■ Stored records ■

------------------------------

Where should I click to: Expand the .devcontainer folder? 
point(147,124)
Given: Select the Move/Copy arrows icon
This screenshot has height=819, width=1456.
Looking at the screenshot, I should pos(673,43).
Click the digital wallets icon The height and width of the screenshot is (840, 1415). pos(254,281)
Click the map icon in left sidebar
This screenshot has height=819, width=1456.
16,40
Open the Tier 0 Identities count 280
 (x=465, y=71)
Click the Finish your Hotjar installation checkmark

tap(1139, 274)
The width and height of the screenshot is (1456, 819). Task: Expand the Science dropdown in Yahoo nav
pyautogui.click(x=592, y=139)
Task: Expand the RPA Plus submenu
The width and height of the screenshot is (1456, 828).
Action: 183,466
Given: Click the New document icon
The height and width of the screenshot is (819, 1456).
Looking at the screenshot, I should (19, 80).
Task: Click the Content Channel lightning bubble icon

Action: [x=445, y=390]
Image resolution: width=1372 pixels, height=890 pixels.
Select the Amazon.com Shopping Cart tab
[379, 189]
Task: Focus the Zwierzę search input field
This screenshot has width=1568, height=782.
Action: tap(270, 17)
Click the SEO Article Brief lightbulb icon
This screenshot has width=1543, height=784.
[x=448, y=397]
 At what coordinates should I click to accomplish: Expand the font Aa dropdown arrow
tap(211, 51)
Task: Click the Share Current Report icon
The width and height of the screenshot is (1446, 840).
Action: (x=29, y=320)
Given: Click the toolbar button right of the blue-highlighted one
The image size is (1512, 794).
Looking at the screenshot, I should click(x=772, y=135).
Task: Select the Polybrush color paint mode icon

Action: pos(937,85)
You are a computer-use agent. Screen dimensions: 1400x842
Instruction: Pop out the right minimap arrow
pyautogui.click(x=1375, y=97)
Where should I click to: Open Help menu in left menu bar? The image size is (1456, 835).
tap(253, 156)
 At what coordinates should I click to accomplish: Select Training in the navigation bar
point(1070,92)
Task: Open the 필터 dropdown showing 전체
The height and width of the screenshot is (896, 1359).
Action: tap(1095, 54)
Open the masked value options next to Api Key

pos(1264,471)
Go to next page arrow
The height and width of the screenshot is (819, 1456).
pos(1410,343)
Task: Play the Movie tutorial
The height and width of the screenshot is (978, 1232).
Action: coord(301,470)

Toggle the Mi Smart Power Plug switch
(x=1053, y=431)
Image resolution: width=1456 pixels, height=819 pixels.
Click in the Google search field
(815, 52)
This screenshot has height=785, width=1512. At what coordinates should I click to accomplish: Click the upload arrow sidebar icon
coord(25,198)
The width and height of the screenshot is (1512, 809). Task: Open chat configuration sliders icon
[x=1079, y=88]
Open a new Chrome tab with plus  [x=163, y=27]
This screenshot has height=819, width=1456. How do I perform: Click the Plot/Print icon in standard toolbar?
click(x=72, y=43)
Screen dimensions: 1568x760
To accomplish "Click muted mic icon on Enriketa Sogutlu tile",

------------------------------

■ Task details ■
The answer must consist of all the entries, copied exactly.

■ Written reply ■
Where should I click to: Expand the .devcontainer folder? 
point(147,124)
Given: Select the Move/Copy arrows icon
This screenshot has height=819, width=1456.
Looking at the screenshot, I should pos(673,43).
Click the digital wallets icon The height and width of the screenshot is (840, 1415). pos(254,281)
Click the map icon in left sidebar
This screenshot has height=819, width=1456.
16,40
Open the Tier 0 Identities count 280
 (x=465, y=71)
Click the Finish your Hotjar installation checkmark

tap(1139, 274)
The width and height of the screenshot is (1456, 819). Task: Expand the Science dropdown in Yahoo nav
pyautogui.click(x=592, y=139)
Task: Expand the RPA Plus submenu
The width and height of the screenshot is (1456, 828).
Action: 183,466
Given: Click the New document icon
The height and width of the screenshot is (819, 1456).
Looking at the screenshot, I should (19, 80).
Task: Click the Content Channel lightning bubble icon

Action: [x=445, y=390]
Image resolution: width=1372 pixels, height=890 pixels.
Select the Amazon.com Shopping Cart tab
[379, 189]
Task: Focus the Zwierzę search input field
This screenshot has width=1568, height=782.
Action: tap(270, 17)
Click the SEO Article Brief lightbulb icon
This screenshot has width=1543, height=784.
[x=448, y=397]
 At what coordinates should I click to accomplish: Expand the font Aa dropdown arrow
tap(211, 51)
Task: Click the Share Current Report icon
The width and height of the screenshot is (1446, 840).
Action: (x=29, y=320)
Given: Click the toolbar button right of the blue-highlighted one
The image size is (1512, 794).
Looking at the screenshot, I should click(x=772, y=135).
Task: Select the Polybrush color paint mode icon

Action: pos(937,85)
You are a computer-use agent. Screen dimensions: 1400x842
Instruction: Pop out the right minimap arrow
pyautogui.click(x=1375, y=97)
Where should I click to: Open Help menu in left menu bar? The image size is (1456, 835).
tap(253, 156)
 At what coordinates should I click to accomplish: Select Training in the navigation bar
point(1070,92)
Task: Open the 필터 dropdown showing 전체
The height and width of the screenshot is (896, 1359).
Action: tap(1095, 54)
Open the masked value options next to Api Key

pos(1264,471)
Go to next page arrow
The height and width of the screenshot is (819, 1456).
pos(1410,343)
Task: Play the Movie tutorial
The height and width of the screenshot is (978, 1232).
Action: coord(301,470)

Toggle the Mi Smart Power Plug switch
(x=1053, y=431)
Image resolution: width=1456 pixels, height=819 pixels.
Click in the Google search field
(815, 52)
This screenshot has height=785, width=1512. At what coordinates should I click to accomplish: Click the upload arrow sidebar icon
coord(25,198)
The width and height of the screenshot is (1512, 809). Task: Open chat configuration sliders icon
[x=1079, y=88]
Open a new Chrome tab with plus  [x=163, y=27]
This screenshot has height=819, width=1456. How do I perform: Click the Plot/Print icon in standard toolbar?
click(x=72, y=43)
Screen dimensions: 1568x760
To accomplish "Click muted mic icon on Enriketa Sogutlu tile",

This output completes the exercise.